• [Stored records]

+ + + +

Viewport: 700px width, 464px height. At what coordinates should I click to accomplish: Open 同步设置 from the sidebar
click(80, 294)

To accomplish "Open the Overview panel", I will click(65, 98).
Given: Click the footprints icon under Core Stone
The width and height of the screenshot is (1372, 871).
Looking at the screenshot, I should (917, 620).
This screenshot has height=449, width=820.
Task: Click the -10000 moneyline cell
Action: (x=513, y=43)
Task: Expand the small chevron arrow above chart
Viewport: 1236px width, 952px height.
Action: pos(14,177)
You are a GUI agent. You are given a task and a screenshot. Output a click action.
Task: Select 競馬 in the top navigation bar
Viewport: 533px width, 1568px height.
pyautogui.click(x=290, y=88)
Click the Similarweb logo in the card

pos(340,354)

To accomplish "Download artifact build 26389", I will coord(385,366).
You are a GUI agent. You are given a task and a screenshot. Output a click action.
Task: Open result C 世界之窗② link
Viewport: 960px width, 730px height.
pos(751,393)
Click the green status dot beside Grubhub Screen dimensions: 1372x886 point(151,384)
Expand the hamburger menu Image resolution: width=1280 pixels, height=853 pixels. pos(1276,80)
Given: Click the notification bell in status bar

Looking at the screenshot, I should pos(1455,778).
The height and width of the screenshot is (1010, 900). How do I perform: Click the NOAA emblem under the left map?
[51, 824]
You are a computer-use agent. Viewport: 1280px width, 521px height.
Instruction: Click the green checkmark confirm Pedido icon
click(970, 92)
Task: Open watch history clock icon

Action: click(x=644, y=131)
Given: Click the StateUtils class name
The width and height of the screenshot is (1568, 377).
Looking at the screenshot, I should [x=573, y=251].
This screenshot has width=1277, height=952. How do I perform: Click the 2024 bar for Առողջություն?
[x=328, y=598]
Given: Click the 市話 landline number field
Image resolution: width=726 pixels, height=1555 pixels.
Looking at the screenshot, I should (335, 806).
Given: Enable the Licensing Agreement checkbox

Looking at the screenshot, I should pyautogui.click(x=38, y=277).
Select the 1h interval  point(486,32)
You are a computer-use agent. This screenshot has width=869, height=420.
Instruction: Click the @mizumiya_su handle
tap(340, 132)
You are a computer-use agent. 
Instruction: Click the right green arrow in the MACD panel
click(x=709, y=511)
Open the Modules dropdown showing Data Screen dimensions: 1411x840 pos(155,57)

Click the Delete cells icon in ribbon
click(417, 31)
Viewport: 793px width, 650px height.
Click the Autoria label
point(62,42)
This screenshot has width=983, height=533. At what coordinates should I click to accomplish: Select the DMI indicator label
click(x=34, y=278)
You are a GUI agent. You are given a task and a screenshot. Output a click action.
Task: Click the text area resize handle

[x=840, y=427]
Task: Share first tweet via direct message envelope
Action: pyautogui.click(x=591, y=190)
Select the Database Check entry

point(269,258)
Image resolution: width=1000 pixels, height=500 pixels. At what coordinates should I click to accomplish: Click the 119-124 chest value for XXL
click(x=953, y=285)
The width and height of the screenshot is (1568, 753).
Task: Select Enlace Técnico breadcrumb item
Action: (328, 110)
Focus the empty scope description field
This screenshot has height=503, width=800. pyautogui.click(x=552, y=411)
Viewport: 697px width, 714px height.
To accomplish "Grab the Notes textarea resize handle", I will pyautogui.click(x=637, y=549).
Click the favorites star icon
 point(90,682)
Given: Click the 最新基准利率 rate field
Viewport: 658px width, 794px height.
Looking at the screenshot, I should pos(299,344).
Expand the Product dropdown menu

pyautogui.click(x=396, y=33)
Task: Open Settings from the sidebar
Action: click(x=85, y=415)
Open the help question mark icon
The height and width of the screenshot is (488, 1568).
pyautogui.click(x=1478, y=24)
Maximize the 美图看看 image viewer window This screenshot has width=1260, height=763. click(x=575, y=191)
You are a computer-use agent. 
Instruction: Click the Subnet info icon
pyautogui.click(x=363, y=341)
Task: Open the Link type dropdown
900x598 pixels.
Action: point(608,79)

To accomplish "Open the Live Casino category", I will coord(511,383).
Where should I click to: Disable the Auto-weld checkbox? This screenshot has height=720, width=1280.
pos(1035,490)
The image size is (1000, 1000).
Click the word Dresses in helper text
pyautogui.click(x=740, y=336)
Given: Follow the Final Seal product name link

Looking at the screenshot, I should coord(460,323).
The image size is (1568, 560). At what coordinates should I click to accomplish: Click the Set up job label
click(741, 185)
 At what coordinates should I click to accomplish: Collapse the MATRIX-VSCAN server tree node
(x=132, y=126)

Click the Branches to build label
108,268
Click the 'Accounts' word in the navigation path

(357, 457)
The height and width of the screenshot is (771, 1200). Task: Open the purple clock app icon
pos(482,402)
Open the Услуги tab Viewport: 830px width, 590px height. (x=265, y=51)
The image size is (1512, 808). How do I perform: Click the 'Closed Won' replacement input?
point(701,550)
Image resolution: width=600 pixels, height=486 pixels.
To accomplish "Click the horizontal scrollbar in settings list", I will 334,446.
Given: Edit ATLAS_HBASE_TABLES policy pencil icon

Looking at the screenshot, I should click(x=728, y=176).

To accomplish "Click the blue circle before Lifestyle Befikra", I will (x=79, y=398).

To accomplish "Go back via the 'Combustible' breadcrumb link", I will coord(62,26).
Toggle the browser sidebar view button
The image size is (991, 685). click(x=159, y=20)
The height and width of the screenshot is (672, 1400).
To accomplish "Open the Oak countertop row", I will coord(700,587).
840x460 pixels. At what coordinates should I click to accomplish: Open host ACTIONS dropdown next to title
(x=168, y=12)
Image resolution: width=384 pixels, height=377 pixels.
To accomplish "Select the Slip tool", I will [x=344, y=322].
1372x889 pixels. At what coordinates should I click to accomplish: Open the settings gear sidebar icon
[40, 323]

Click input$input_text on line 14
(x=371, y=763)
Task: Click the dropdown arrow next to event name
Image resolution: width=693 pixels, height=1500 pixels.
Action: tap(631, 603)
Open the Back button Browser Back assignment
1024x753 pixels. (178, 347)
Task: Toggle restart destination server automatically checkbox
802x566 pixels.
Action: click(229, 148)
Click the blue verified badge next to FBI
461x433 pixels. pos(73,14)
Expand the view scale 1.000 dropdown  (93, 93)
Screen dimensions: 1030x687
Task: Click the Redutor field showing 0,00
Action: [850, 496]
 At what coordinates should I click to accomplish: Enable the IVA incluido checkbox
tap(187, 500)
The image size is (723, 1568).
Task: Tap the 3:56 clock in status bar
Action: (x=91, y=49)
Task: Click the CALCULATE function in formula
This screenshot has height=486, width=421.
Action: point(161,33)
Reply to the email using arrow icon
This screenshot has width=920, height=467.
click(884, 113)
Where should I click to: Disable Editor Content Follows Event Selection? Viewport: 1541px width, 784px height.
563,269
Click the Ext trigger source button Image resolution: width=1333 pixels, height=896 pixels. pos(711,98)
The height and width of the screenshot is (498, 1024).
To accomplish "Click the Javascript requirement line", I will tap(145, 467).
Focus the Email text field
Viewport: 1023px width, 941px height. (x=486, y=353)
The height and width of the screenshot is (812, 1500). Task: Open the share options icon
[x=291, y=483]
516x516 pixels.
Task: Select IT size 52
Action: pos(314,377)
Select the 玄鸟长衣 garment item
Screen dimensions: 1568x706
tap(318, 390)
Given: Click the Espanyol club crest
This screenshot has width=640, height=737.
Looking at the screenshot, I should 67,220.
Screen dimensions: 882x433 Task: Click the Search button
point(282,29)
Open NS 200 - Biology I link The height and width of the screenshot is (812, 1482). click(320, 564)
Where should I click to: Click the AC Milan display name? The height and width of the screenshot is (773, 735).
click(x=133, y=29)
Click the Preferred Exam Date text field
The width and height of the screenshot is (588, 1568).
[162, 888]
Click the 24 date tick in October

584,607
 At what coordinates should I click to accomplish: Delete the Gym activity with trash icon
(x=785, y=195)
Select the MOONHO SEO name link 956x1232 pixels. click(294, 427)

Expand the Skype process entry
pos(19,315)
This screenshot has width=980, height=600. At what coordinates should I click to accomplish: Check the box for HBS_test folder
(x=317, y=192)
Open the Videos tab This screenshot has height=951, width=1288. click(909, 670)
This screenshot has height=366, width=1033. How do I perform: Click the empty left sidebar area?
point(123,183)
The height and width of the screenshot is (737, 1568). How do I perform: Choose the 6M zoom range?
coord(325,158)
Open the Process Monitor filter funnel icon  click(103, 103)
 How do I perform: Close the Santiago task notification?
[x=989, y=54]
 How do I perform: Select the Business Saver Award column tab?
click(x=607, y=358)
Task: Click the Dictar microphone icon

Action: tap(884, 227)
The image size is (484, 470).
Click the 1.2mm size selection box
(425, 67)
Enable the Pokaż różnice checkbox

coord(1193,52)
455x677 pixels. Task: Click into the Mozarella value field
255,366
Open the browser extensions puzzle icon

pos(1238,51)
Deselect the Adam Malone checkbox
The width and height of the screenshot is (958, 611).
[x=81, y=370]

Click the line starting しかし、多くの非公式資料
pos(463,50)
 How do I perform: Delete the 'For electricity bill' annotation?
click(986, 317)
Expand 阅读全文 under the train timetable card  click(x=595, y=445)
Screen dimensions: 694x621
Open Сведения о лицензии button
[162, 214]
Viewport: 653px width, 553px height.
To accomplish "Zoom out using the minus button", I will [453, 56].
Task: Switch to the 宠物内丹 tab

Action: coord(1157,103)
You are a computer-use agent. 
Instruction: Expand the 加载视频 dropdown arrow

+ + + +

• [Problem to work on] Starting at the line that has "Where should I click to: Disable Editor" and ending at the line that has "The height and width of the screenshot is (498, 1024).", please write out the lines above exactly, leaving out all others.

• [Your response]
Where should I click to: Disable Editor Content Follows Event Selection? Viewport: 1541px width, 784px height.
563,269
Click the Ext trigger source button Image resolution: width=1333 pixels, height=896 pixels. pos(711,98)
The height and width of the screenshot is (498, 1024).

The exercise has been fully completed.